The drumbeats of war are getting louder

It is 12 months since the heroic shabab of Tunisia overthrew EU-favourite Ben Ali and set in motion the Arab masses across the region.

Now we see clearly the response of the ailing Western powers which were thrown off kilter as their system of client states creaked, cracked and began to fall apart. It is war - actual and threatened.

The drumbeats for war with Iran are getting louder, and the escalating provocations by Western capitals are developing a logic of their own. It admits of no alternative and points in only one direction – towards military conflict. Or to put it more accurately, towards open military conflict. The head of Britain's MI6 has already called for covert military operations in Iran - which are, of course, an act of war - and they have been taking place.

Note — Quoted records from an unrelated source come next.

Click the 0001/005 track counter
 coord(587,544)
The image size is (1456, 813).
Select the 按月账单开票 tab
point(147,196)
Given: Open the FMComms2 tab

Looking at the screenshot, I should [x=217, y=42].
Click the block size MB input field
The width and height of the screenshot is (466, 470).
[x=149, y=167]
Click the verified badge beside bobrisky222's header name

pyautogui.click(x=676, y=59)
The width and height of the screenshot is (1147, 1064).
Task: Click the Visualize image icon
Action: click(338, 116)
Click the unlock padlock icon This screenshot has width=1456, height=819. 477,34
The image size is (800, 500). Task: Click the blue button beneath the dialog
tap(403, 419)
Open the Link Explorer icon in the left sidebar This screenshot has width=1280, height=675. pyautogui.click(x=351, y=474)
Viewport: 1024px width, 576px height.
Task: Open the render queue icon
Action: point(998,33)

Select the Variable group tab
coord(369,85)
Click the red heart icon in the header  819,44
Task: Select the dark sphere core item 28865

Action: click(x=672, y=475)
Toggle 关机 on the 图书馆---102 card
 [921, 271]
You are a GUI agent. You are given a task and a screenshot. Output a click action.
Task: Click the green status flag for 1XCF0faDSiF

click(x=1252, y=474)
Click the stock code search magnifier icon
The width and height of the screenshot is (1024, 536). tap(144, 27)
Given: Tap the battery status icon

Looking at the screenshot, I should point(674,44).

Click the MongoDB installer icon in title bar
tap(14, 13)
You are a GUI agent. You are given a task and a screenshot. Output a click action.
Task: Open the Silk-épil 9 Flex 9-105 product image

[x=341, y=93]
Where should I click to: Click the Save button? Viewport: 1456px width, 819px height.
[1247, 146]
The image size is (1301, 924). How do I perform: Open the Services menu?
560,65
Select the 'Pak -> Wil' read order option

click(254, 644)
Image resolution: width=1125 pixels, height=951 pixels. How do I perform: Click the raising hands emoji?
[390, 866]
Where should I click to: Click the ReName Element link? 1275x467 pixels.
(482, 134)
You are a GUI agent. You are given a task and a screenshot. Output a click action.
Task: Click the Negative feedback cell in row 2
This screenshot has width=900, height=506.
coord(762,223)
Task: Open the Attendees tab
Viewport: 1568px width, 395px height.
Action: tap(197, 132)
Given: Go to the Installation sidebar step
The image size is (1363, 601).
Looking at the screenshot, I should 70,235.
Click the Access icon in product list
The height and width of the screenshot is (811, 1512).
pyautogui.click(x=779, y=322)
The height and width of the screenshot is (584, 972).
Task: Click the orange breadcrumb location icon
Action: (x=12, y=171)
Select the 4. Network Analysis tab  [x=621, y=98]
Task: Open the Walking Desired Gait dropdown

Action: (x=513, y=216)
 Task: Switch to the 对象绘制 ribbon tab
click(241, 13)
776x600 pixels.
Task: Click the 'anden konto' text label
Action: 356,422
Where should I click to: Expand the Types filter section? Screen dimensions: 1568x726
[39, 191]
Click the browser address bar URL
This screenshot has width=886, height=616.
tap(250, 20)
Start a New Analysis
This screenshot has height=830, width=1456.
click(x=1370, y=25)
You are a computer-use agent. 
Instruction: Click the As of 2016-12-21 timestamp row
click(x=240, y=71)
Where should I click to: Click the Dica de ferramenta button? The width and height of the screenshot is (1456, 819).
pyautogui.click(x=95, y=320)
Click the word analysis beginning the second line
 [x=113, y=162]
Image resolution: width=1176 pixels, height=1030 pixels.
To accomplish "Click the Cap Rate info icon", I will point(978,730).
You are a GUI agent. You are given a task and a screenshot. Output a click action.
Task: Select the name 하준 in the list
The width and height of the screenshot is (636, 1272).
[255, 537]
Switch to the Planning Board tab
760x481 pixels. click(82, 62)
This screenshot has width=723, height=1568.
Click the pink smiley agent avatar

So are the drone overflights, which are also legally an act of aggression.

Are there great difficulties facing any such venture? There most certainly are - huge ones, which would make it a disaster of world historic proportions. But it is a false, if comforting, logic which says that on account of such catastrophic consequences war with Iran is unthinkable. Many will recall that "unthinkable" was the then Foreign Secretary Jack Straw's response to the proposition a few years ago. We now know, thanks to some first class journalism at the Guardian, that that is no longer the position of the mandarins of the British state. It is, in fact, to sign up our country to a war in advance.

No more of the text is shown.